[Item coordinate data]

— start —

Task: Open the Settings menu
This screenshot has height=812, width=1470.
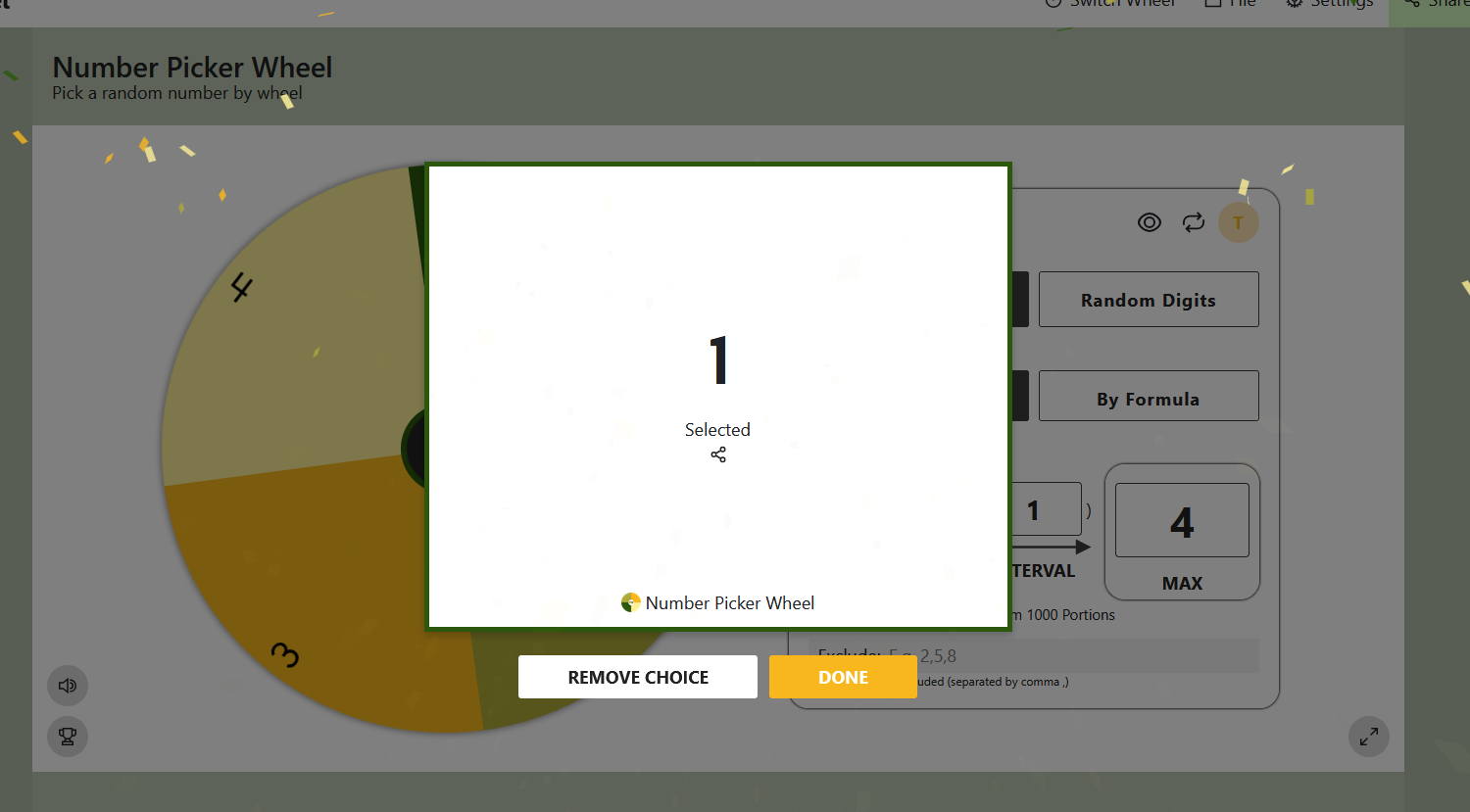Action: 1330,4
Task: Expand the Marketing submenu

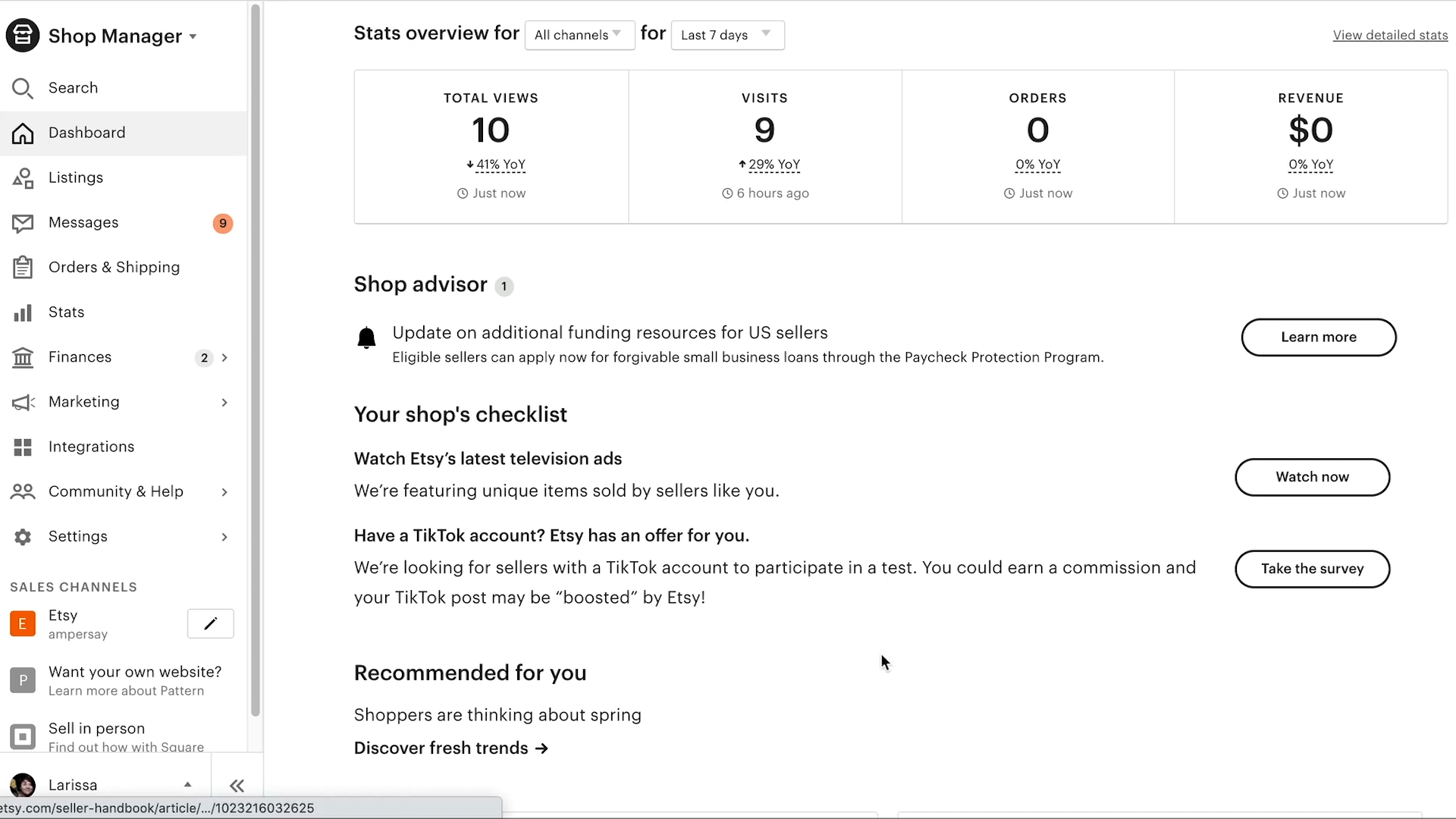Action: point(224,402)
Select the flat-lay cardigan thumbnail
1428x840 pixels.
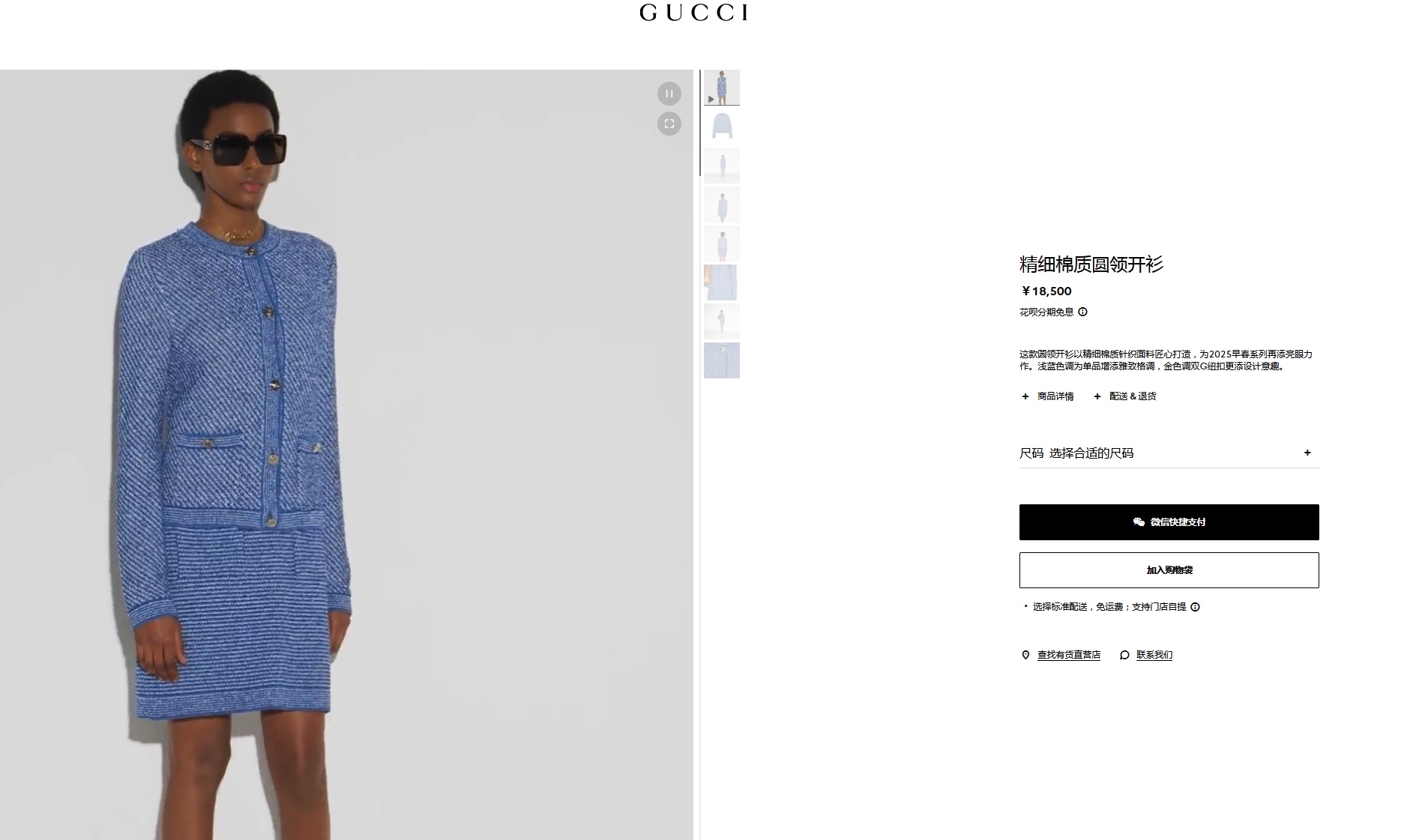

— end —

__Aim__
Write out all of the lines above again, substituting "Preferences" for "Settings" and keeping everything else unchanged. Omit the pictures from your answer.

__The completed task__
Task: Open the Preferences menu
This screenshot has height=812, width=1470.
Action: 1330,4
Task: Expand the Marketing submenu

Action: point(224,402)
Select the flat-lay cardigan thumbnail
1428x840 pixels.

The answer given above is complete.